Syrian rebels
said on Wednesday they were under fierce government attack near the
Turkish border despite a cessation of hostilities agreement and a
representative cast doubt on whether U.N.-backed peace talks would go
ahead on March 9 as planned. The
agreement drawn up by the United States and Russia came into effect on
Saturday and has slowed but not entirely stopped a conflict that has
been going on for almost five years. Both the government and rebels have
accused each other of violations. The agreement does not include Islamic State or al Qaeda's Nusra Front, which is widely deployed in opposition areas. The
United Nations said on Tuesday a new attempt at peace talks would begin
on March 9 in Geneva, urging warring sides to ensure the cessation
agreement take hold to allow them to come to the table. But
opposition official George Sabra said the date for a resumption of
talks remained "hypothetical" as long as the truce did not fulfil
humanitarian demands including a release of detainees held by the
government. "What is the value of a
truce if its overseers - meaning America and Russia - do not push all
sides to abide by it?" Sabra told Arabic news channel Arabiya al-Hadath
on Wednesday. The White House said
it had seen a reduction in air strikes against the opposition and
civilians in Syria in recent days but was concerned by some reported
tank and artillery attacks.

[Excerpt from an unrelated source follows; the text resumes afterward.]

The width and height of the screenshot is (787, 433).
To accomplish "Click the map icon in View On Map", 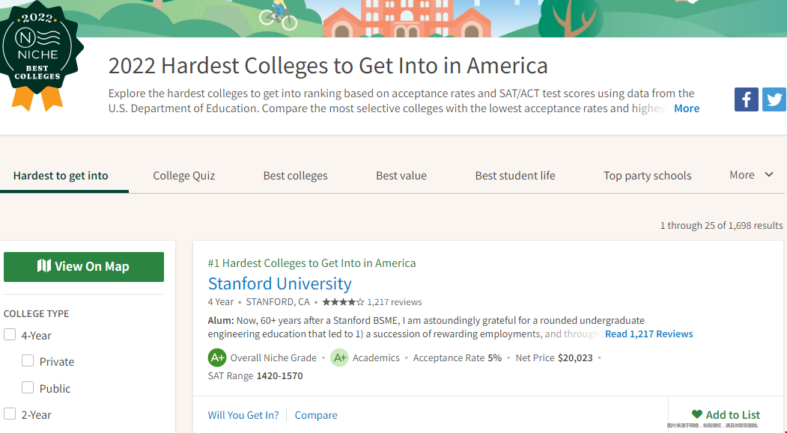I will [44, 266].
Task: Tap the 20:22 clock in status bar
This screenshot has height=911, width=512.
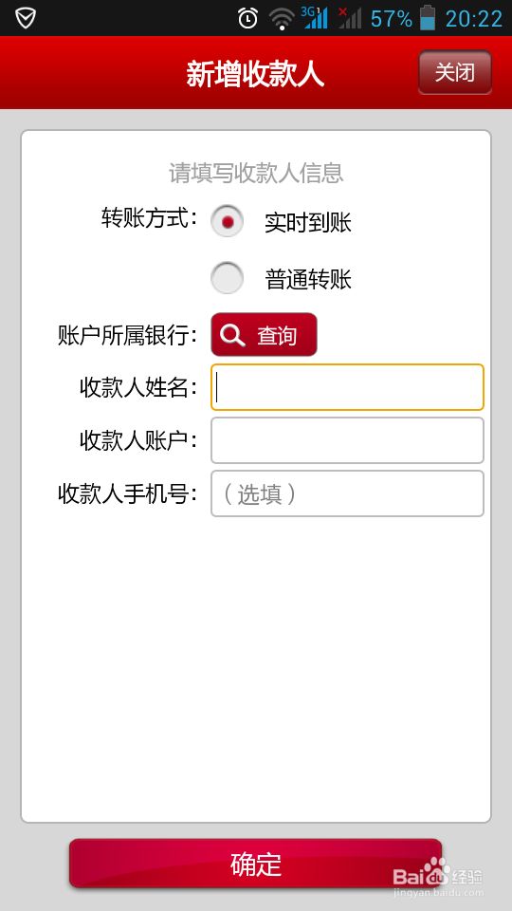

Washington
was also aware of reports of possible chemical weapons use by the
Syrian government, the State Department said, adding that it could not
confirm them but that they were being investigated. Israel said on
Tuesday Syrian forces had been dropping chlorine barrels on civilians
over the past few days. There was no immediate comment from Damascus, which has denied breaching the terms of the truce. The
opposition is pressing for full humanitarian access to rebel-held areas
and for detainees to be released - terms set out in a U.N. Security
Council resolution passed in December. Opposition officials say an increase in aid access has fallen short of what is required. A
senior U.S. official said Washington was working with Moscow to improve
access to besieged areas and the World Health Organisation said it had
delivered medical supplies to the besieged town of Mouadamiya on
Wednesday, after reporting some medicines had been removed from a
previous aid delivery. CHALLENGING President
Bashar al-Assad said in an interview broadcast on Tuesday that
insurgents had breached the deal from day one, and the Syrian army was
refraining from responding to give a chance for the agreement to last,
warning that there "are limits". Five
months of Russian air strikes have turned the momentum Assad's way in
the war that has killed more than 250,000 people and created refugee
crises in neighboring states and Europe. Antony
Blinken, deputy U.S. Secretary of State, said in Geneva that major and
regional powers were monitoring the cessation of hostilities to
"prevent any escalation" but it was a "challenging process". "The best possible
thing that could happen is for the cessation of hostilities to really
take root, and to be sustained, for the humanitarian assistance to flow
and then for the negotiations to start," he said. While
residents of some parts of Syria are describing an unusually calm
spell, rebels say government forces backed by Russian air strikes have
continued offensives in areas of strategic importance in northwestern
Syria. The Syrian government is
saying very little about military operations in those areas, where the
Nusra Front is widely deployed in close proximity to groups fighting
under the banner of the Free Syrian Army that have accepted the
agreement. A rebel official and the
Britain-based Syrian Observatory for Human Rights monitoring group said
government forces pressed an offensive against insurgents in Latakia
province at the Turkish border on Wednesday. Fadi
Ahmad, spokesman for the First Coastal Division, an FSA group, said
government forces had brought in reinforcements for the battle and that
fighting was as intense as anything preceding the cessation of
hostilities. "The battles were today very fierce," he said. The
Syrian government, backed on the ground by Iranian forces and Lebanon's
Hezbollah, has prioritized securing the Turkish border through which
rebel groups are supplied with weapons from states seeking Assad's
downfall. The area being fought
over in Latakia overlooks the rebel-held town of Jisr al-Shughour in
neighboring Idlib province, and the Ghab Plain, where rebel advances
last year were seen as a growing threat to Assad. A
rebel commander in northern Syria said: "Battles continue in vital
areas that the regime wants, and where there was no truce in the first
place. There is bombardment and battles." "We
are in the fifth day and there is no change in these areas," he said,
in reference to areas in the provinces of Latakia, Homs and Hama. Fighting also flared anew in Aleppo between insurgents and an alliance including the Kurdish YPG militia, the Observatory said. A
report by the Institute for the Study of War showed Russian strikes in
support of government forces and their allies had hit a number of areas
in Aleppo, Idlib, Homs and Hama provinces since the truce deal took
effect. While battling Syrian
insurgent groups in Aleppo province, the YPG is also fighting Islamic
State with the help of a U.S.-led alliance further east. The group said
on Wednesday that 43 of its fighters were killed in an Islamic State
attack on two towns near the Turkish border at the weekend.